- What you are asked to do -
Please copy out all the data. Every detail stays the same.

- The data -
━━━━━━━━━━━━━━━━━━━━
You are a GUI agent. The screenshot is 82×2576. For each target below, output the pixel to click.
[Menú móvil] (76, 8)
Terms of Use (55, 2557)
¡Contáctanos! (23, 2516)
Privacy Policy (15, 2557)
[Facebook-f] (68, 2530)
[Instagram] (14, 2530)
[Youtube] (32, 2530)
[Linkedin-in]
━━━━━━━━━━━━━━━━━━━━
- Problem solution -
You are a GUI agent. The screenshot is 82×2576. For each target below, output the pixel to click.
[Menú móvil] (76, 8)
Terms of Use (55, 2557)
¡Contáctanos! (23, 2516)
Privacy Policy (15, 2557)
[Facebook-f] (68, 2530)
[Instagram] (14, 2530)
[Youtube] (32, 2530)
[Linkedin-in]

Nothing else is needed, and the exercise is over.